Friday, March 18, 2011

More agile in the government

Last month, Glen Alleman had a post on 'agile is coming', and so it is to a Government near you.

Recently announced in the UK for instance:
Monday, February 7, 2011 The United Kingdom Department for Work and Pensions recently announced it plans to employ the Agile project management framework for all future development programs, according to a recent computing.co.uk report.

The department is often required to provide end-users and partners with reliable custom software applications. According to the report, completing development on time and within the allocated budget is often challenging.

Stever Dover, delivery director for the DWP, told computing.co.uk the decision to adopt Agile project management does not indicate a belief that all of the department's previous projects were done wrong. "The old way, provided it was supported by effective collaboration, worked and did deliver, but not as efficiently," he said.

According to Dover, Agile offers the department a method of producing higher quality software in a shorter period of time. "Agile is delivering for us, and it is our intention not to use the old style of project management for new projects in the future," he stated.

Of course, agile in the enterprise, or enterprise agile, is not exactly the animal you read about on most blogs, hear about in much agile training, or read about in the many books on the subject.

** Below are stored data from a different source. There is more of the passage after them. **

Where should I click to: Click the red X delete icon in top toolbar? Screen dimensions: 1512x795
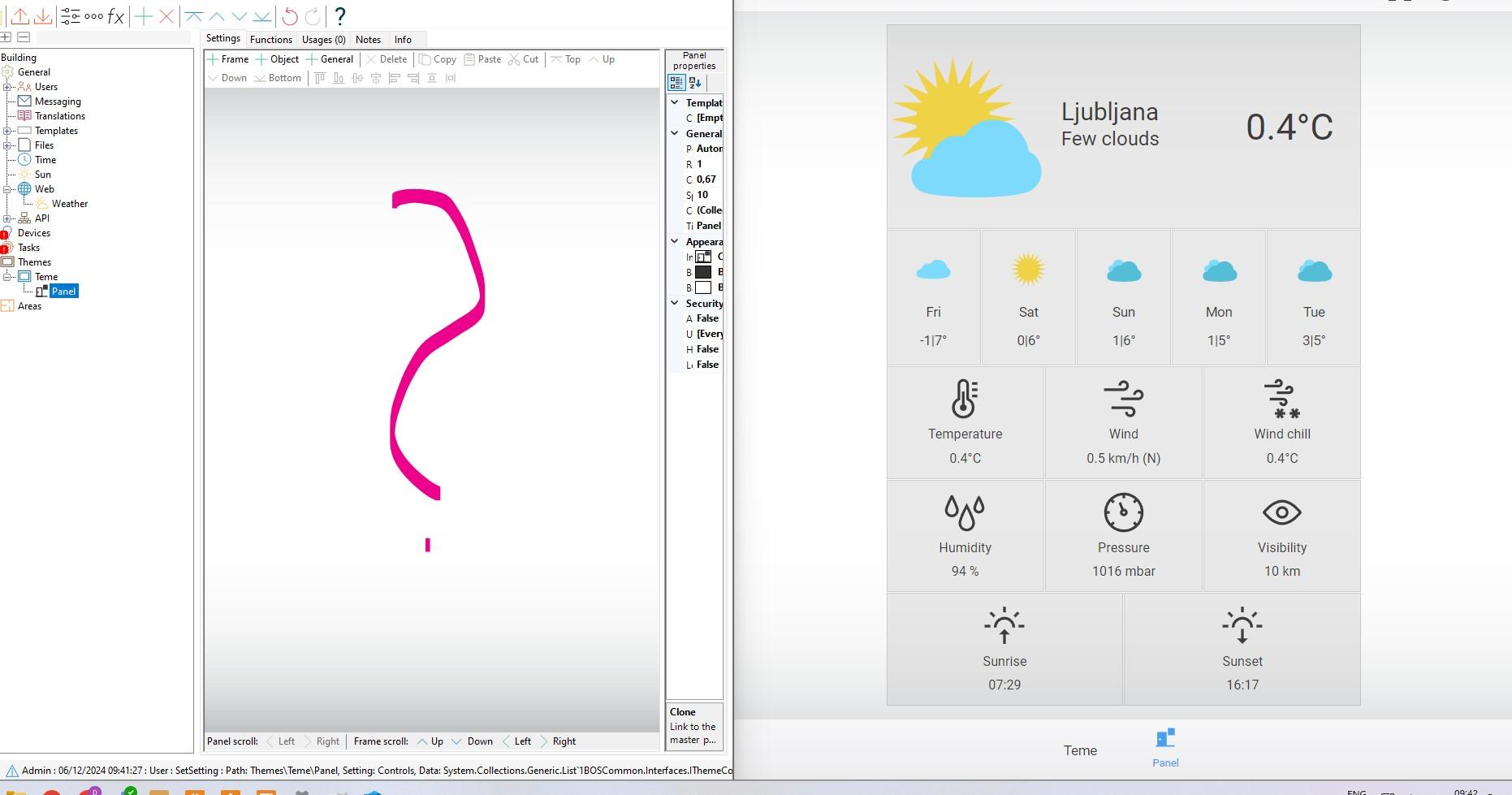point(166,16)
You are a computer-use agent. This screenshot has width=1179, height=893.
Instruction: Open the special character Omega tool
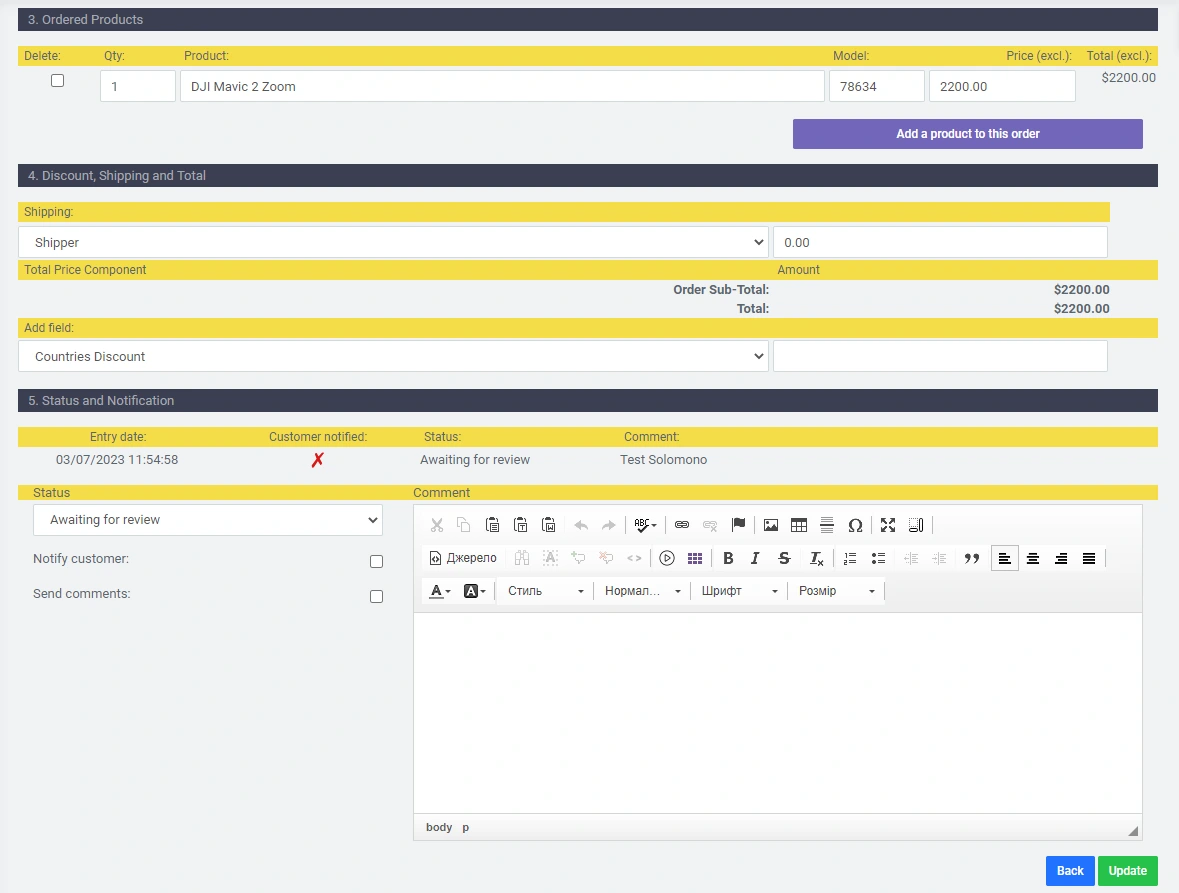coord(855,525)
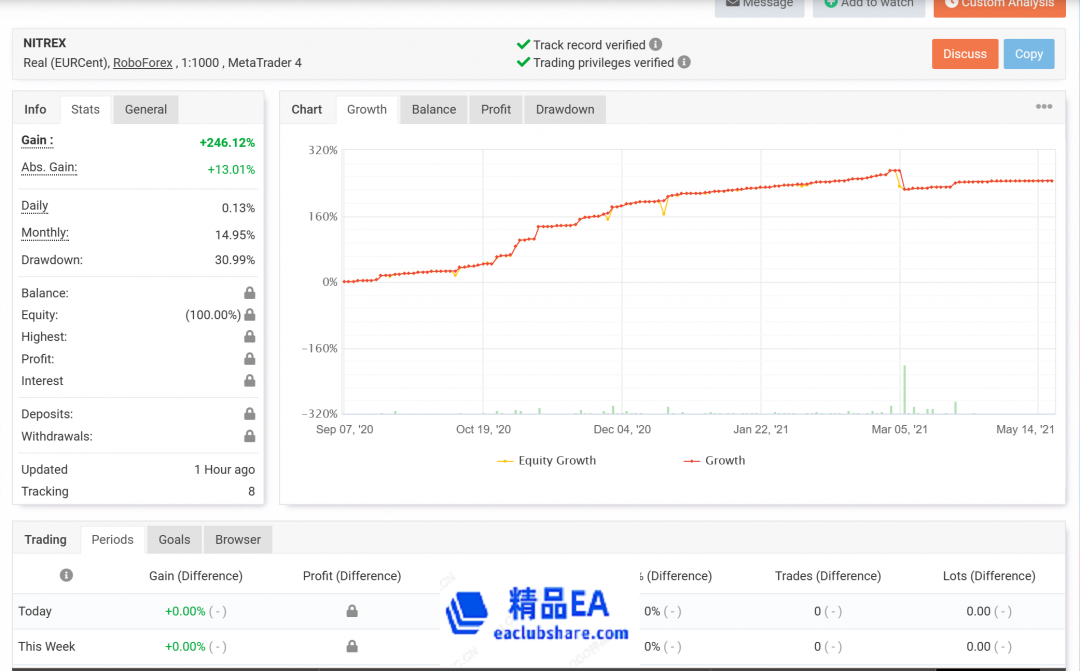Open the Drawdown chart tab
The width and height of the screenshot is (1080, 671).
click(x=564, y=109)
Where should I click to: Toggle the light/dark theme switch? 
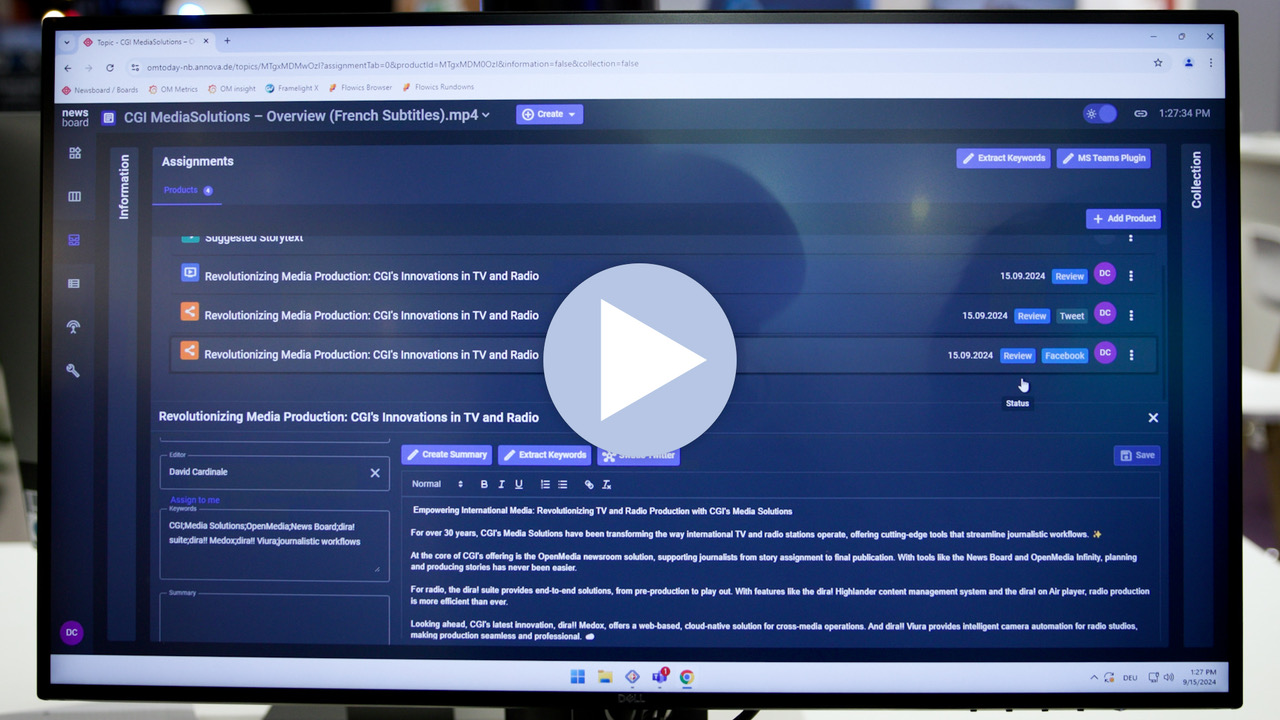(1100, 114)
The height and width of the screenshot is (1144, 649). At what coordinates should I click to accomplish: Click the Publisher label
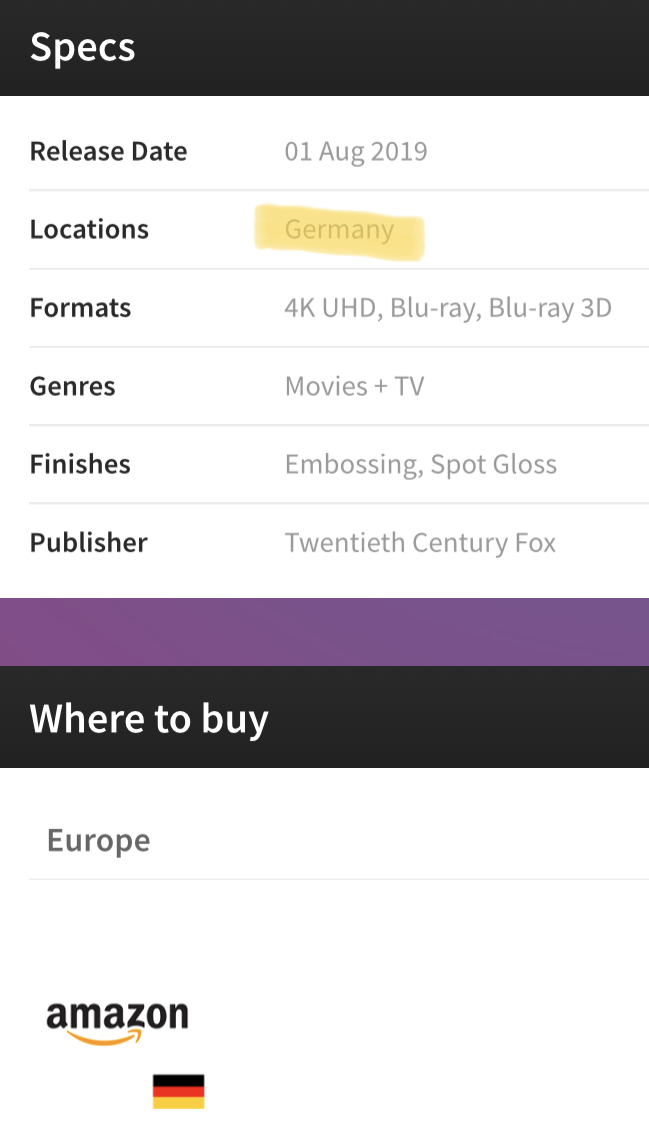(x=88, y=543)
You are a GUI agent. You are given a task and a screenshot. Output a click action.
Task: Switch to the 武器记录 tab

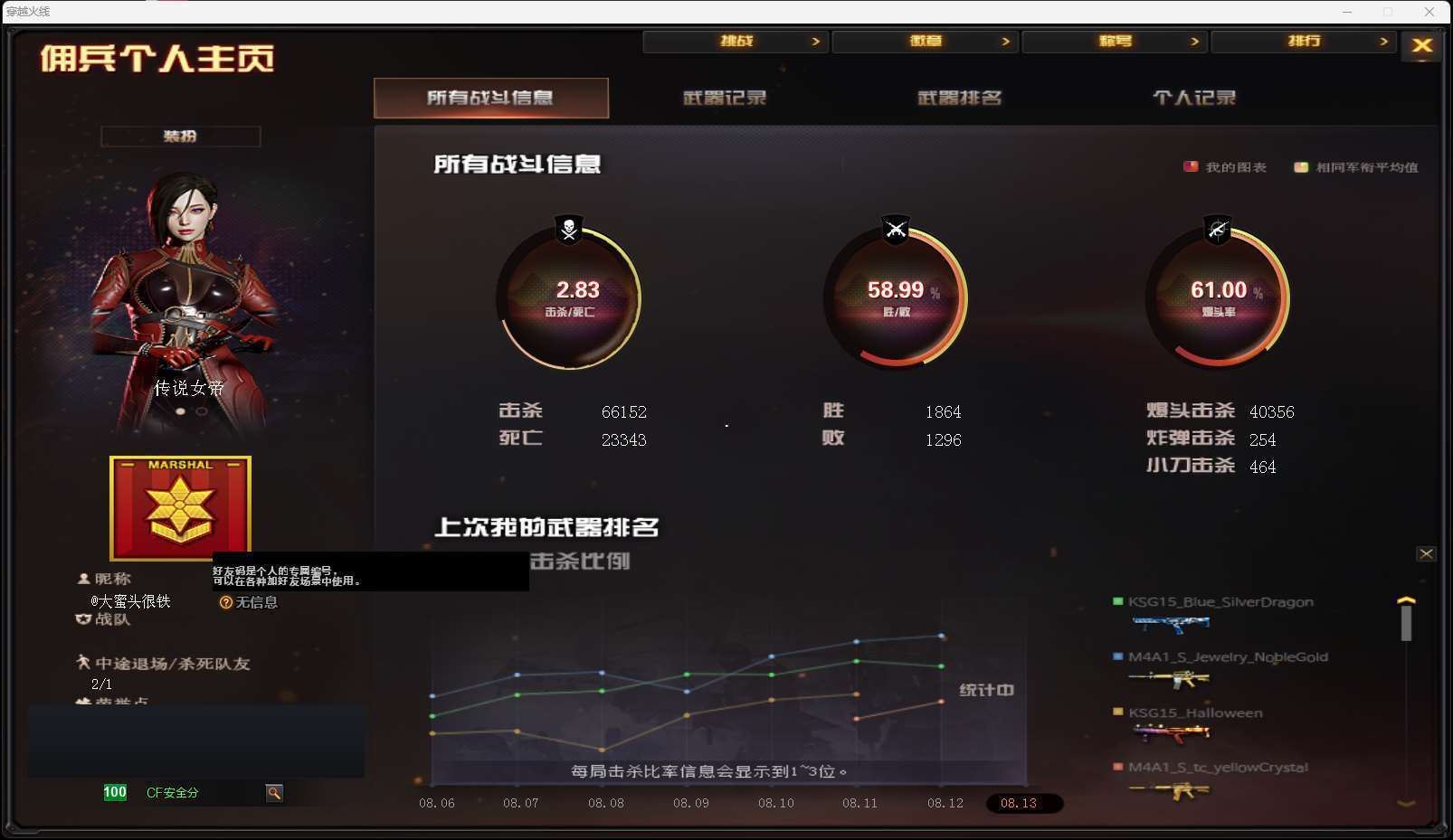[x=725, y=98]
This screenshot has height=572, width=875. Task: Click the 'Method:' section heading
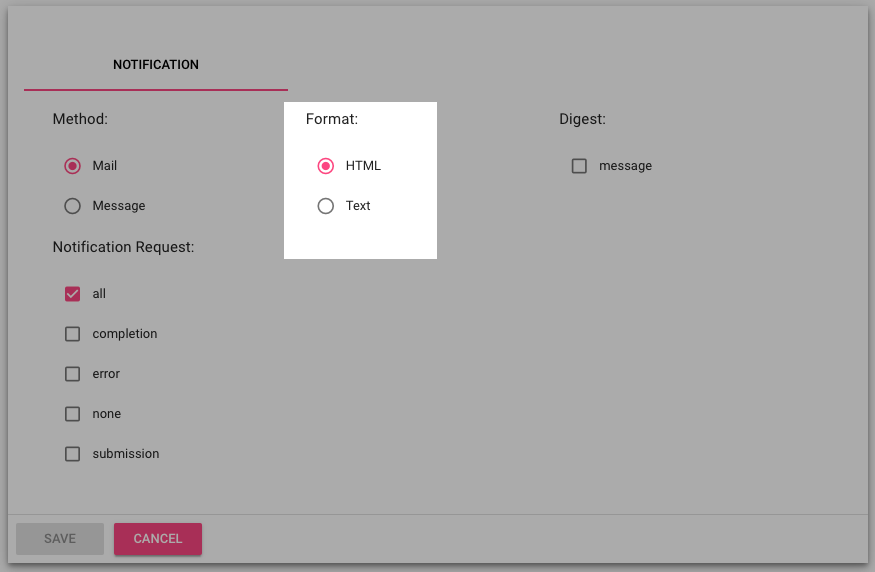click(x=80, y=119)
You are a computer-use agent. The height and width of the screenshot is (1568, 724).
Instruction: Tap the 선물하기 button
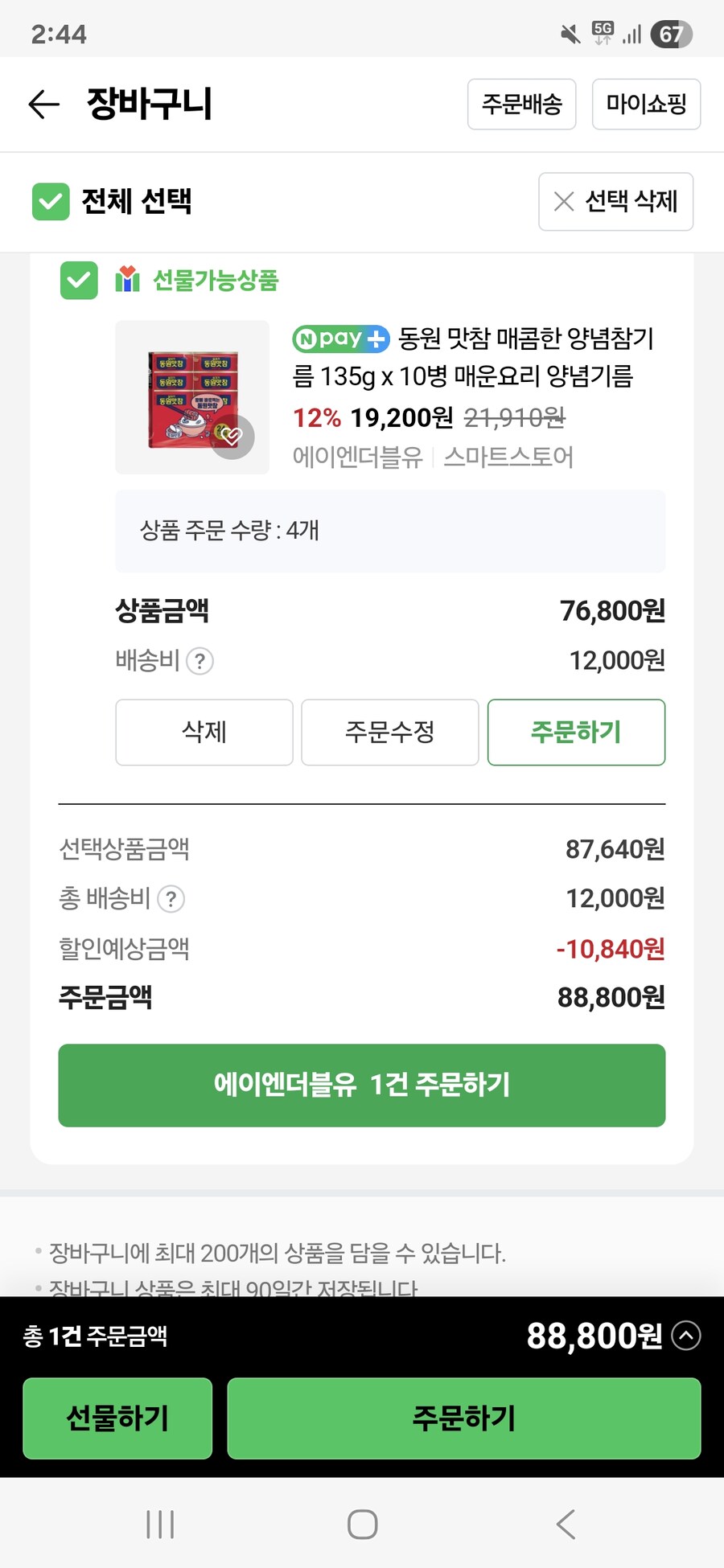pyautogui.click(x=117, y=1418)
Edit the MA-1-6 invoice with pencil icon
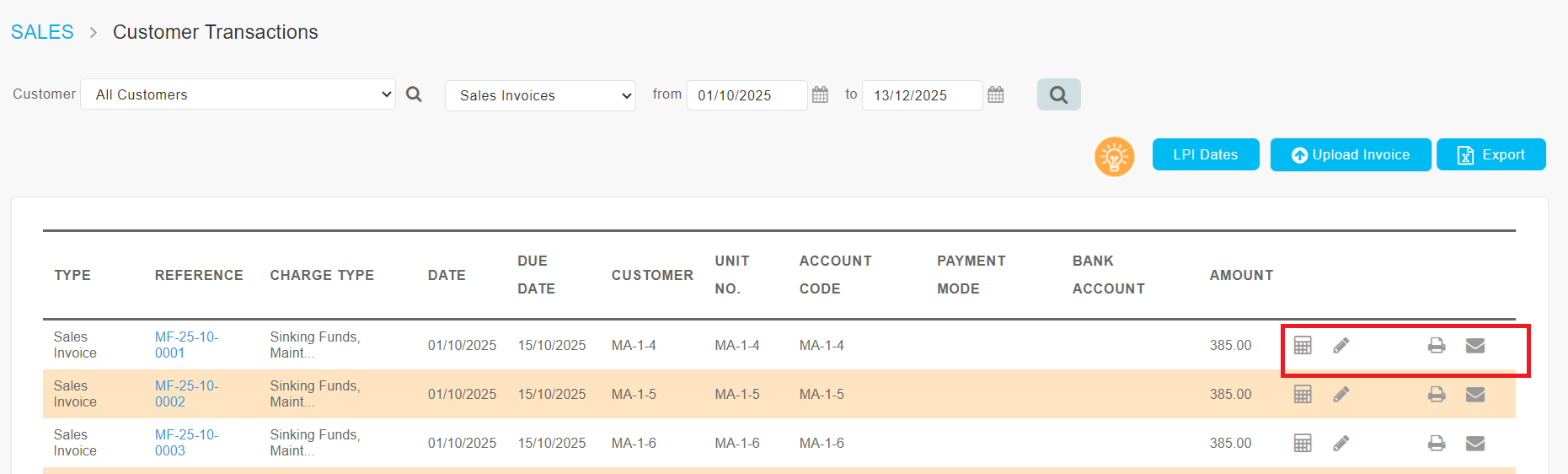Viewport: 1568px width, 474px height. click(1341, 444)
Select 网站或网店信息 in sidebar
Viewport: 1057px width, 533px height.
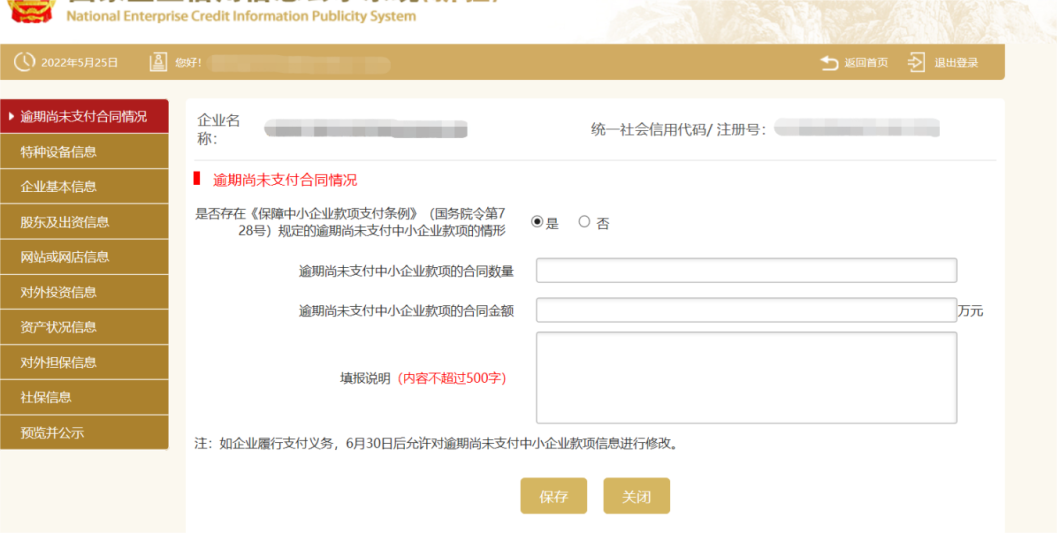pos(84,257)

For real projects in a real business, there still needs to be a business case....after all, someone needs to pay for this stuff... and of course most enterprise projects are not a hand full of developers living on pizza. So, there needs to be attention to the project people network that will extend far beyond what can be supported by eye-to-eye contact, a requirements backlog system that will support requirements maintenance, and independent system test that verifies and validates.

I've written a book on this subject, drawn from my own experience, but Scott Ambler at ambysoft.com is a good source for other points of view.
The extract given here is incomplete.